- Born: 24 September 1909 Parramatta, New South Wales, Australia
- Died: 29 August 2004 (aged 94) Oxford, Oxfordshire, England
- Citizenship: Australia/United Kingdom
- Education: Lady Margaret Hall, Oxford; SOAS University of London;
- Occupations: Author; Islamic scholar;
- Awards: Sitara-i-Imtiaz

= Charis Waddy =

Australian-born British Islamic scholar and author

Charis Waddy (24 September 1909 – 29 August 2004) was an Australian-born British author, lecturer and Islamic scholar. She worked full-time with the Oxford Group from 1935 after which it became Moral Re-Armament (MRA; now Initiatives of Change). Waddy wrote her first book, Baalbek Caravans, in 1967 on her experiences of staying long-term in Lebanon. She wrote The Muslim Mind in 1976 and authored Women in Muslim History four years later. Waddy received the Pakistani Sitara-i-Imtiaz (Star of Distinction) in 1990 and was highly regarded worldwide by Muslims.

==Early life and education==
On 24 September 1909, Waddy was born in Parramatta, New South Wales, Australia. She was the daughter of the clergyman Percival Stacy, who was headmaster of The King's School, Parramatta, and the journalist Etheldred Stacy ( Spittal). Waddy had four other siblings. In 1919, following the conclusion of the First World War, she relocated from Sydney to join her father in Jerusalem, and enrolled at Jerusalem Girls' College. She matriculated to Lady Margaret Hall, Oxford, graduating in 1931 with a Bachelor of Arts first degree in Oriental Languages (Arabic and Hebrew). Waddy thus became the first woman to graduate from an Oxford college with an Oriental Languages degree. She then earned her Doctor of Philosophy degree studying the 13th-century historian Ibn Wasil at the SOAS University of London in 1934 and was the first woman to obtain this feat.

==Career==
Waddy joined the Oxford Group as a full-time worker in 1935, before it became Moral Re-Armament (MRA; now Initiatives of Change), which supported construction faith communities worldwide. For the next half a century, she helped to host the MRA's international conference centre in Caux, Switzerland, as well as doing work to reconcile Europe post-war. Waddy spent three years in West Africa in the mid-1950s with the writers of the 1957 feature film Freedom. She went back to the Middle East in the 1960s and wrote her first book, Baalbek Caravans, in 1967 about her experiences of a long-term stay in Lebanon.

Waddy published, The Muslim Mind, after her heavy travelling of the Middle East in 1976 and would be published in three editions. Her objective was to explore the approach of Muslims to contemporary and practical issues such as family life, forgiveness, the meaning of Jihad, the Quran, war and women's rights and featured quotes from several friends of hers and high-figure officials in the Middle East. The book received critical acclaim for "a work that had the power of alleviating misunderstanding and prejudice among those of differing faiths."

She lectured as a visiting professor on Mediterranean History at Cairo University in 1977. Three years later, Waddy authored Women in Muslim History. She chronicled the lives of Muslim women across history whose achievements are not known to an average Western citizen and used English secondary sources. Three weeks following Indira Gandhi's assassination in 1984, Waddy was invited to lecture at the Bengali poet Rabindranath Tagore's Shantiniketan ashram in Calcutta and went on to give a talk at the Islamic medical institute Hamdard Pakistan. She received the Sitara-i-Imtiaz (Star of Distinction) in 1990, one of the most decorated awards in Pakistan, "for her contribution to the understanding of Pakistan, and particularly its women, in the West."

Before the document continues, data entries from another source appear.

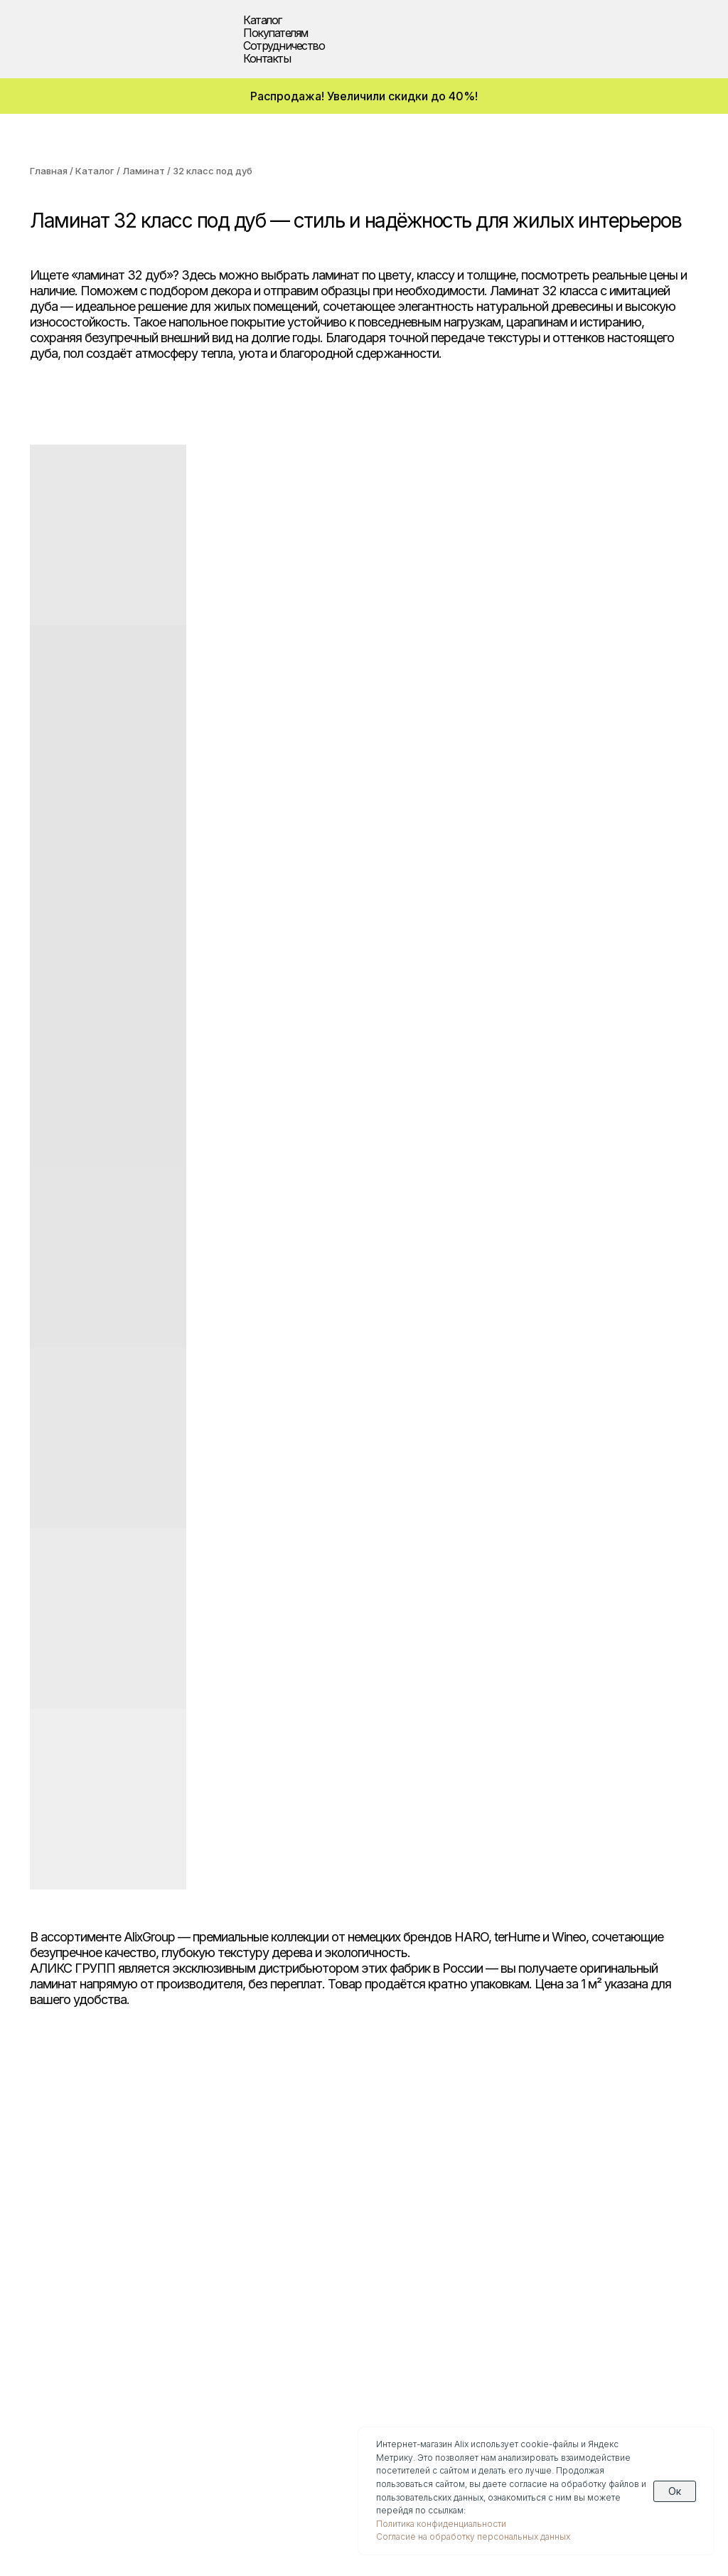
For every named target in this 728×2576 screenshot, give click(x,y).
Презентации (217, 2286)
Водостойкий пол (81, 2269)
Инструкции (214, 2217)
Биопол (51, 2251)
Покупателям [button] (275, 33)
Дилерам (375, 2200)
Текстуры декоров (403, 2234)
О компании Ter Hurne (244, 2354)
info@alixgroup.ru (89, 2436)
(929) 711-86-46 (82, 2420)
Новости (204, 2269)
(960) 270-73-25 (84, 2405)
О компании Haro (229, 2320)
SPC (41, 2217)
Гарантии (206, 2234)
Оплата (199, 2200)
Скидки (51, 2303)
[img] (55, 36)
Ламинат (143, 170)
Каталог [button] (262, 20)
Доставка (207, 2183)
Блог (192, 2251)
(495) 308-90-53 (86, 2389)
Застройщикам (392, 2217)
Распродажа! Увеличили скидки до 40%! (364, 96)
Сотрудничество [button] (283, 45)
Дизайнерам (385, 2183)
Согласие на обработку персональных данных (473, 2536)
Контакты (266, 58)
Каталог (94, 170)
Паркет (51, 2183)
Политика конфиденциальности (441, 2523)
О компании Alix (225, 2303)
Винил (47, 2234)
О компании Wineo (232, 2337)
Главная (49, 170)
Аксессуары (64, 2286)
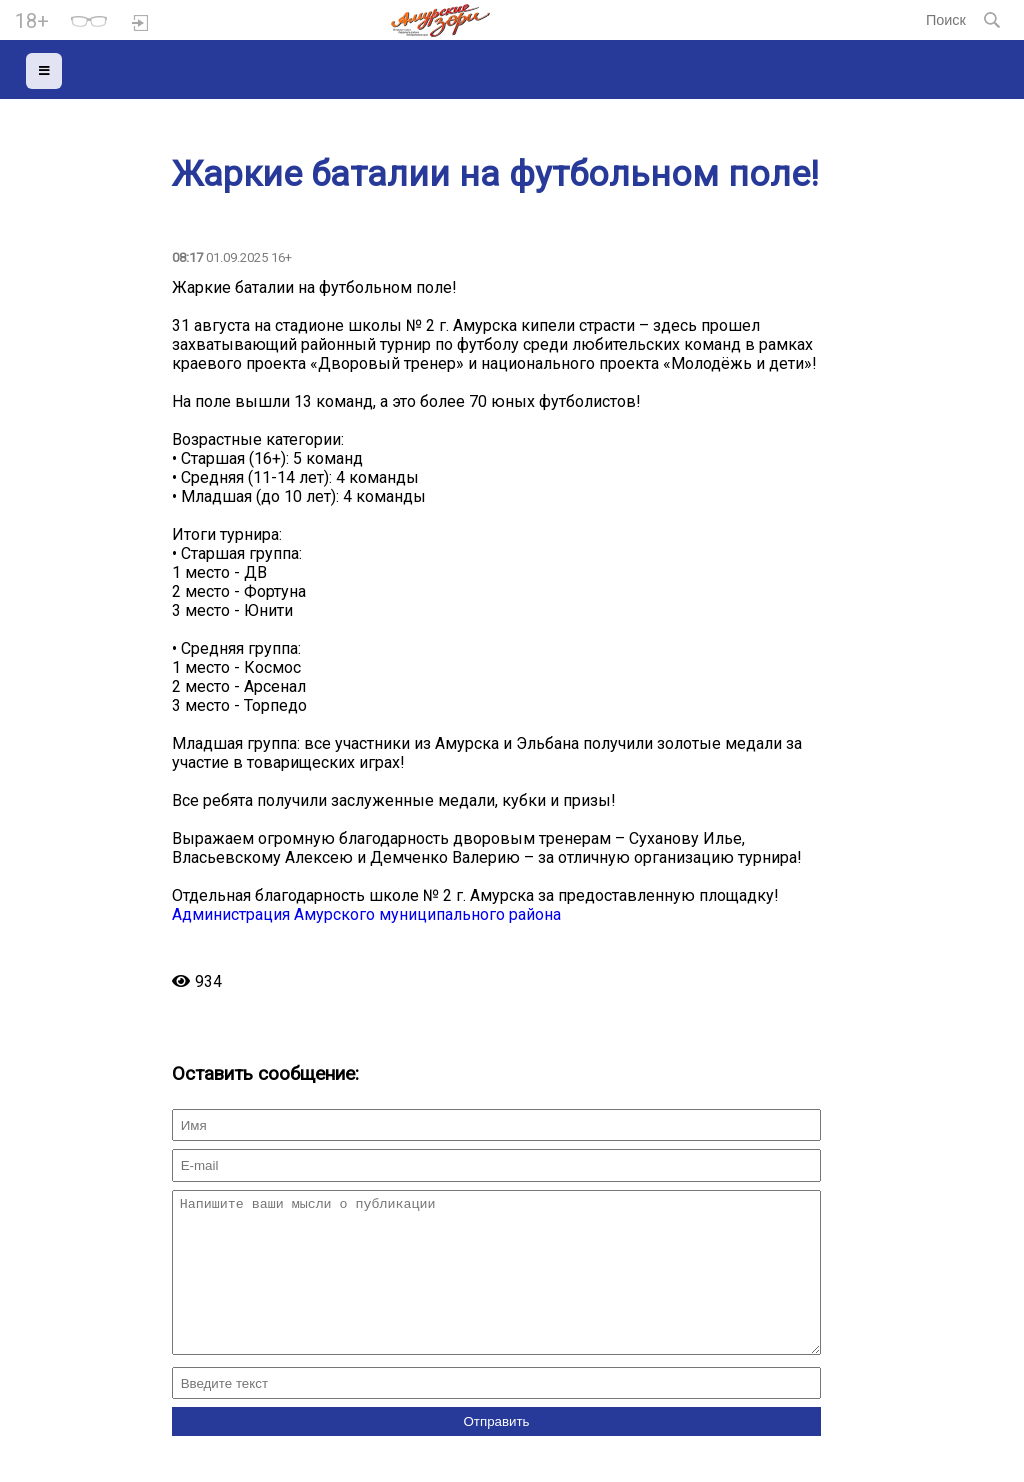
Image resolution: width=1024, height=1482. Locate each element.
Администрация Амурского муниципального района (366, 914)
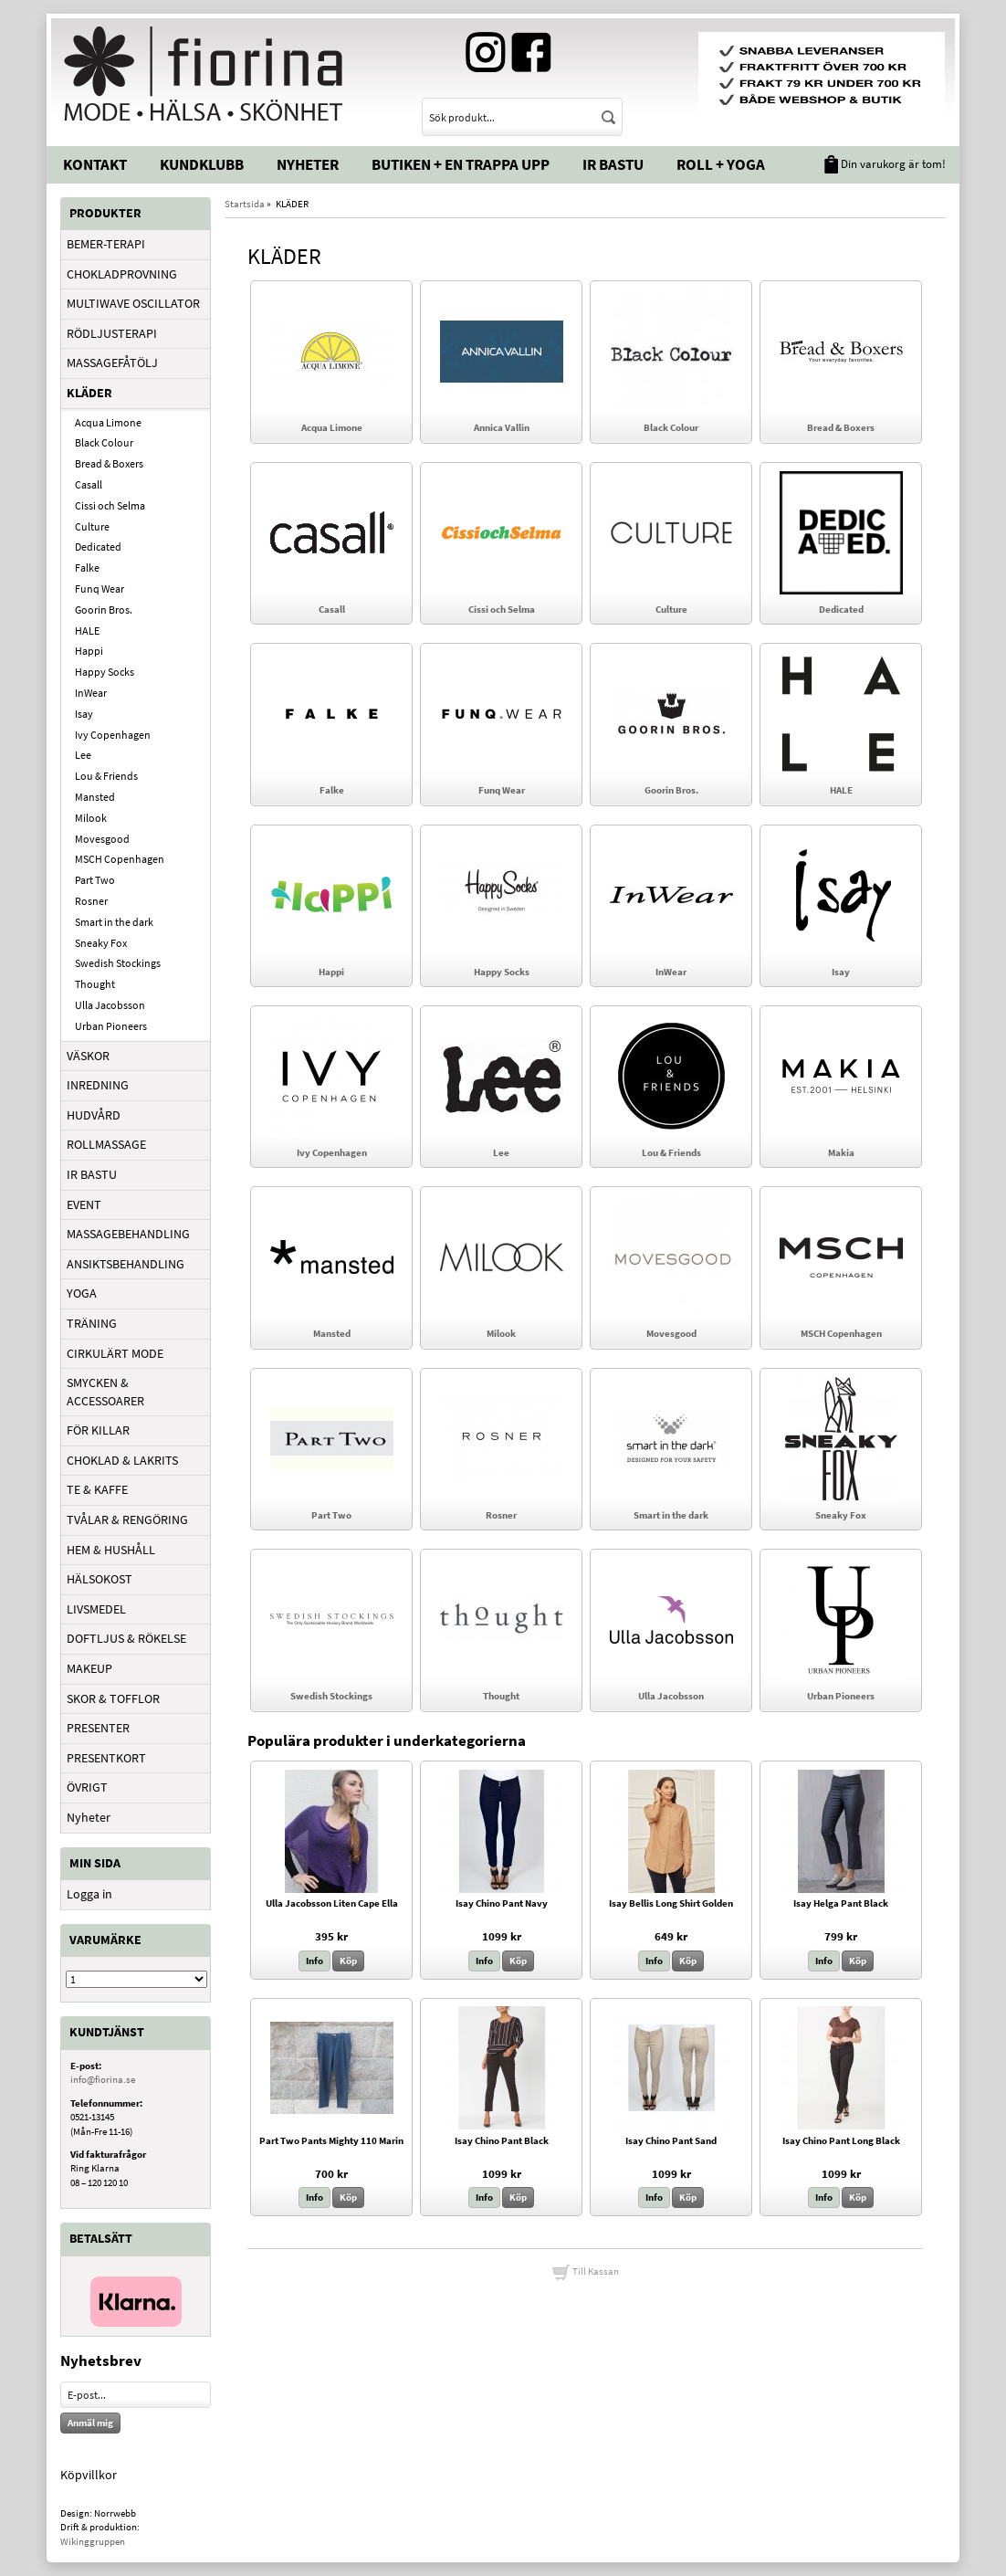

During the 1990s, Waddy assisted in the hosting of the invitation of Prince Hassan bin Talal becoming the first non-Christian to preach at Christ Church, Oxford. She helped with the re-development of the Oxford Centre for Islamic Studies. Waddy was a member of the British Society for Middle Eastern Studies, the Committee for British-Arab University Visits and the Council for Arab-British Understanding. She contributed to several Middle East studies journals and the Times Educational Supplement.

==Personal life==

Waddy was a Christian. She died in Oxford on 29 August 2004. Waddy did not marry.

==Legacy==
She was regarded highly worldwide by Muslims. Waddy became trusted with academic and religious leaders in several of the Middle Eastern countries she visited and it "was with a deepened faith and a skilled discernment of the human heart." Khan wrote of Waddy: "Her work helps to break down stereotypes, replaces many inaccurate images and gives an understanding of Muslims in all aspects of their lives." Khan added: "She had a special quality of listening and appreciating the best in others... To Charis Waddy, the study of the Muslim world called 'for an attitude in the non-Muslim which it must be acknowledged has often been lacking: a respect for a way of life which has already lasted for 14 hundred years, which has nurtured more than one great civilization, and which is at present in a state of upheaval and expansion."